Tech lay-offs in China extend into year-end as Bilibili and Weibo cut headcount in worsening economy
- Video streaming platform Bilibili and Twitter-like microblogging service Weibo have cut hundreds of people from their workforce
- Across the country, joblessness is especially acute among youth, for whom the tech sector is one of the biggest employers
Job losses in China’s technology sector show no sign of easing as 2022 nears its end, with video-streaming platform Bilibili and Twitter-like microblogging service Weibo laying off hundreds of employees under the name of “business optimisation” amid a challenging economy.
While Chinese tech firms rarely admit to slashing jobs because lay-offs involving more than 20 employees require intervention from labour authorities under Chinese law, many companies have been carrying out so-called business restructuring since last year in a rush to cut costs.
The latest round of lay-offs at Shanghai-based Bilibili affects the company’s live-streaming and product divisions, according to two people familiar with the matter, who declined to be named because they were not authorised to speak with media.
Bilibili said in a statement on Wednesday that it has been adjusting some businesses, but there have been “no large-scale lay-offs”.
The year-end adjustments came after the company trimmed about 20 per cent of its positions in May, according to several Chinese media reports.
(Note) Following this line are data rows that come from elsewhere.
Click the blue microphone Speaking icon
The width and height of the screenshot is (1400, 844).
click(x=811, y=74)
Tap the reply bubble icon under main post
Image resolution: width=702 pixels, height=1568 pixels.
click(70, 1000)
Chen Rui, chairman and CEO of Bilibili, said in an earnings call last month that one of the company’s priorities was to cut losses.
While the precise reduction in headcount will only be revealed early next year when Hong Kong- and Nasdaq-listed Bilibili releases its annual report, the job cuts mark a sharp contrast with its boom years.
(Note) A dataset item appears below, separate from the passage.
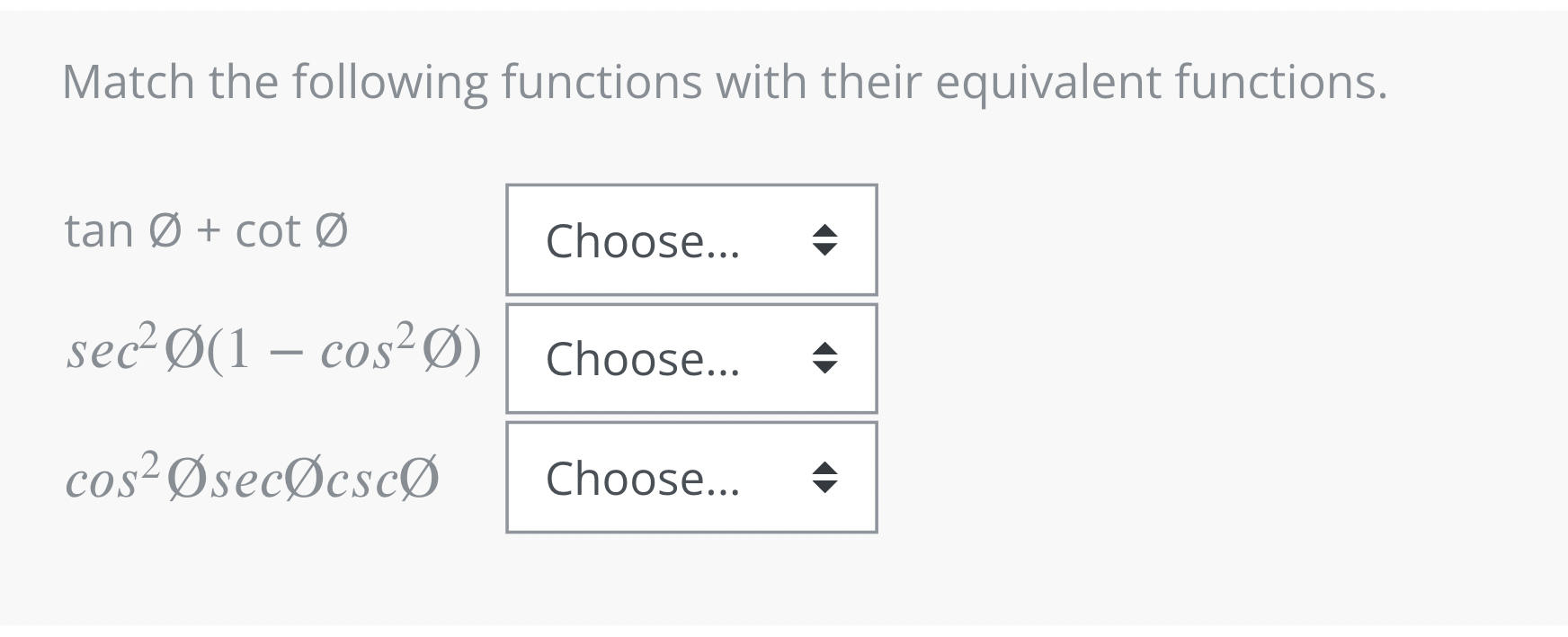Open the Choose dropdown for tan Ø + cot Ø
The width and height of the screenshot is (1568, 637).
tap(690, 240)
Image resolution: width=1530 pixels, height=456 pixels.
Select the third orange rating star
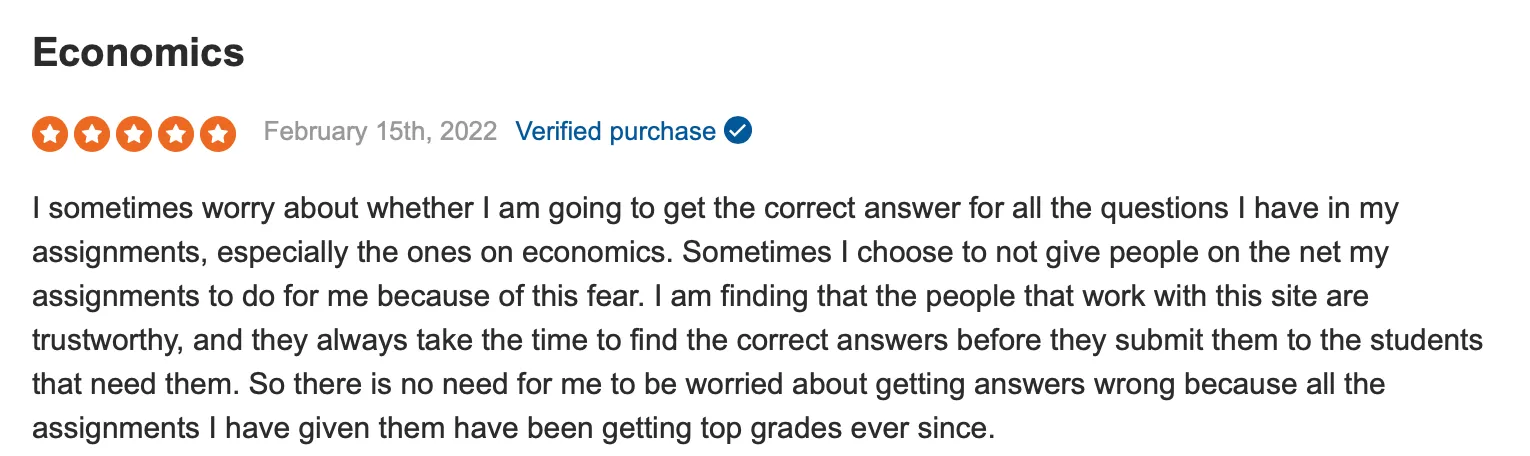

Bilibili’s payroll size ballooned a whopping 80 per cent from under 4,800 to over 8,600 in 2020, and grew a further 42 per cent to nearly 12,300 by the end of 2021.
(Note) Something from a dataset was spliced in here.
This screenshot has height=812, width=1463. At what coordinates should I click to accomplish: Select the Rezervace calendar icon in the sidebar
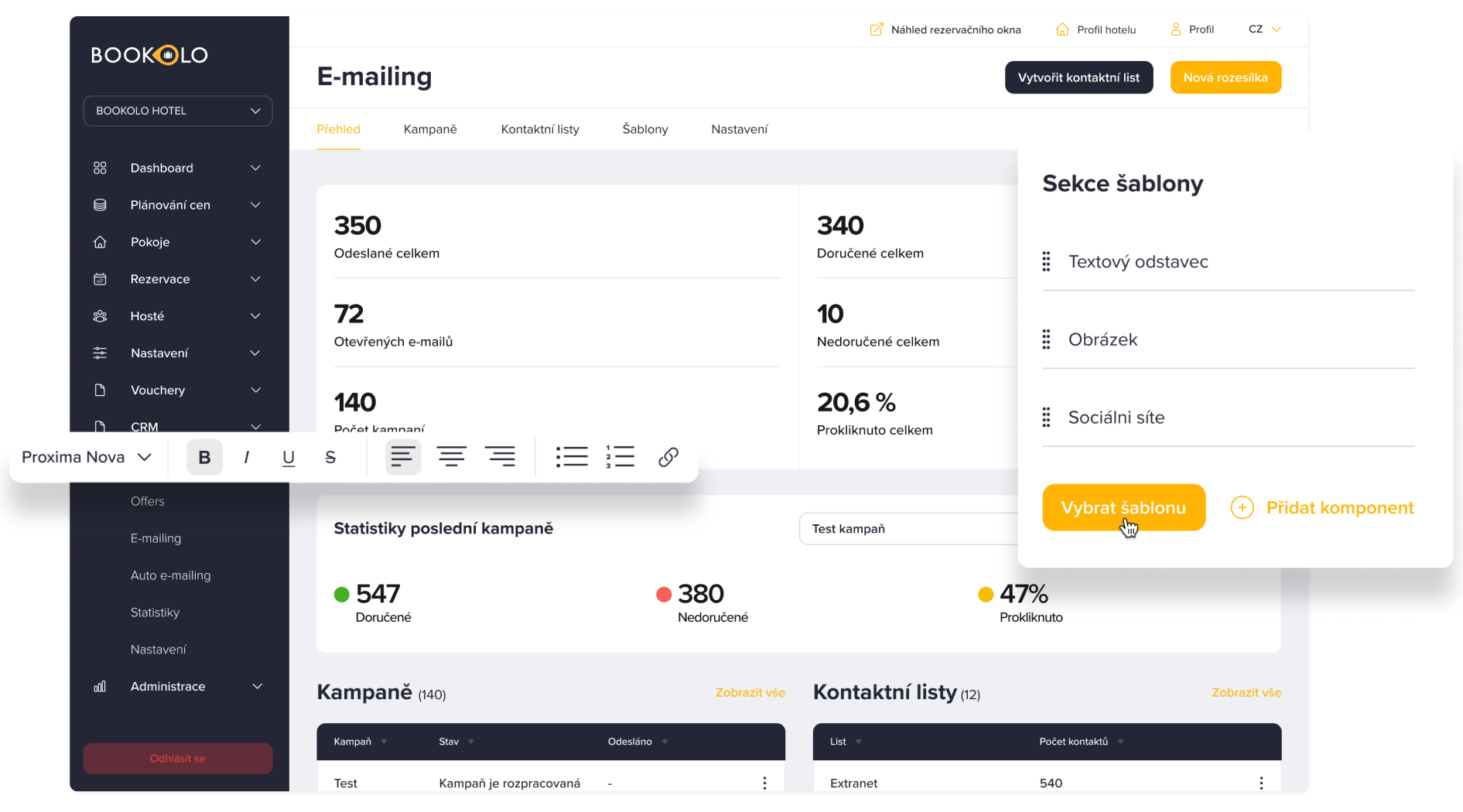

Beijing-based and Nasdaq-listed Weibo, which had a roughly 6,100-strong workforce at the end of 2021, also let go of an unknown number of employees this week, according to one person currently employed at the company.
Weibo did not respond to a request for comment
China’s tech sector, which had for years been a major job creator for young and well-educated workers, has seen a wave of lay-offs over the past months.
Across the country, joblessness is especially acute among youth: while the overall urban unemployment rate in China was 5.5 per cent at the end of October, the rate for those between 16 and 24 years old was more than three times greater at 17.9 per cent.
Reports of jobs cuts in the tech sector were so intense that China’s internet regulator made a rare statement this April to allay concerns, saying that employment in the country’s top 12 internet firms, including Bilibili and Weibo, remained strong, with a net growth of 79,100 jobs from July 2021 to March 2022.
In the following months, however, data disclosed by China’s Big Tech firms revealed deepening job cuts.
E-commerce giant Alibaba Group Holding slashed almost 1,800 employees from its payroll in the third quarter, after reducing nearly 10,000 workers in the previous quarter. It retained roughly 243,900 personnel as of the end of September.
Alibaba owns the South China Morning Post.
The job cuts in Chinese tech companies, which came amid a regulatory crackdown on the industry and an economic slowdown, happened in tandem with lay-offs at their global counterparts.
Around the globe, job reduction in 917 tech companies affected more than 144,500 people this year, according to a tally by Layoffs.fyi, a website that tracks job cuts in the sector.